Em janeiro de 2019, Queiroz questiona se Danielle foi chamada para depor no MP-RJ. O PM aposentado deletou as mensagens, mas pelas respostas da ex-assessora os investigadores inferem que ela foi orientada a não prestar esclarecimento às autoridades.

Especialistas divergem sobre a possibilidade de uso das mensagens sobre a notícia do relatório do Coaf, caso ele seja considerado nulo pelo STJ.

De acordo com o advogado Breno Melaragno, a conversa segue válida. Para ele, o que importa é a sua origem legal, e não o teor da conversa.

“A causa que originou a prova é diversa do relatório do Coaf. Ela foi obtida numa investigação sobre milícias. Penso que será difícil o Judiciário interpretar o teor da conversa como ilegal”, disse ele.

O advogado Pierpaolo Bottini afirma, por sua vez, que o fato de a conversa só ter acontecido em razão da existência de uma prova ilegal, caso assim considere o STJ, a contamina.

“Esse trecho da conversa só existiu em decorrência do relatório do Coaf.
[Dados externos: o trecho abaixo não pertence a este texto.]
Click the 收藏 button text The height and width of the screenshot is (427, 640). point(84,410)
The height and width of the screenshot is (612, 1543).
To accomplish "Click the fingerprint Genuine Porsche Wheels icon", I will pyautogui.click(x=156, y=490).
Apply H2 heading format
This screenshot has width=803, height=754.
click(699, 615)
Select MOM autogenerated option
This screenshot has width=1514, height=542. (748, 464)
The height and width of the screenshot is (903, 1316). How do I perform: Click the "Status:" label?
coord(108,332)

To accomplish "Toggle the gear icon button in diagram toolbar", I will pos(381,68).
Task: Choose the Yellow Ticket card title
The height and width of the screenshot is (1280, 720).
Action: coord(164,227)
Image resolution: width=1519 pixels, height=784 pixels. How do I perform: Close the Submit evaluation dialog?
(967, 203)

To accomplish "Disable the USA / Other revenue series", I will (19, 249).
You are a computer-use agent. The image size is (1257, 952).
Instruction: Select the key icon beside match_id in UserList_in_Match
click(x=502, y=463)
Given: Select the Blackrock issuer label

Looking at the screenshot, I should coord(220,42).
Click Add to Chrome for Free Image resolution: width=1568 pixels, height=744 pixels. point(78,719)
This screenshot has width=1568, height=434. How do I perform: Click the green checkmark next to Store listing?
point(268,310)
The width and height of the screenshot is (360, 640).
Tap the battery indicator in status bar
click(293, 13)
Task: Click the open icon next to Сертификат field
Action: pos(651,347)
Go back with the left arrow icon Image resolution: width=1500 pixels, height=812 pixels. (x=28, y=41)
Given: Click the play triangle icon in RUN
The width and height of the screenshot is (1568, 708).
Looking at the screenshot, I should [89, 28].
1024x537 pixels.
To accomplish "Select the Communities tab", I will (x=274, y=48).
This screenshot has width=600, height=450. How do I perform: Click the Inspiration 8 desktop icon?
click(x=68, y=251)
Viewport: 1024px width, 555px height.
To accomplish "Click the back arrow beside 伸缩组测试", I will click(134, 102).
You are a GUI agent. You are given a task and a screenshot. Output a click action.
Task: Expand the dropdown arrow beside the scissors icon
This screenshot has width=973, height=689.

A anulação deste contamina a parcela dos diálogos que a ele fazem referência”, afirmou Bottini.

O artigo 157 do Código Processo Penal afirma que “são também inadmissíveis as provas derivadas das ilícitas, salvo quando não evidenciado o nexo de causalidade entre umas e outras, ou quando as derivadas puderem ser obtidas por uma fonte independente das primeiras”.

Uma medida judicial a partir das mensagens só poderia ser fundamentada a partir do teor delas. Uma quebra de sigilo bancário de Queiroz no período em que Danielle esteve no gabinete abrangeria quase todo o intervalo investigado no atual procedimento.

As transações imobiliárias de Flávio também poderiam ser usadas para apuração de suposta lavagem de dinheiro. A compra e venda de dois imóveis em Copacabana têm indícios do crime, segundo critérios do próprio Coaf: foram adquiridos com valor abaixo do pago em transação anterior e vendido por um preço muito maior num curto período de tempo (dois anos).

Nesta transação, o senador lucrou R$ 813 mil. De acordo com o MP-RJ, o filho do presidente pagou R$ 638 mil em espécie “por fora” com dinheiro da “rachadinha”. O valor se refere ao depósito feito pelo vendedor dos imóveis em sua conta no mesmo dia do fechamento do negócio —o pagamento feito oficialmente ocorreu por transferência bancária.

O reinício da investigação a partir deste caso é prejudicado pelo fato de o procedimento aberto ter sido arquivado, embora fosse de responsabilidade do mesmo grupo do MP-RJ que analisava o relatório do Coaf sobre Queiroz.

Ele foi reaberto depois por outros promotores que assumiram o caso das “rachadinhas” após Flávio assumir o cargo de senador. Eles usaram o relatório do Coaf para embasar o desarquivamento, o que, para criminalistas, contamina o ato caso o STJ o considere ilegal.

“Ele só pode ser desarquivado mais uma vez se houver um fato novo que motive a sua reabertura”, disse Vilardi.

O artigo 18 do Código Processo Penal afirma que “depois de ordenado o arquivamento do inquérito pela autoridade judiciária, por falta de base para a denúncia, a autoridade policial poderá proceder a novas pesquisas, se de outras provas tiver notícia”.

Os especialistas ouvidos pela reportagem concordam que um eventual avanço das apurações a partir das mensagens entre Queiroz e Danielle pode justificar um segundo desarquivamento.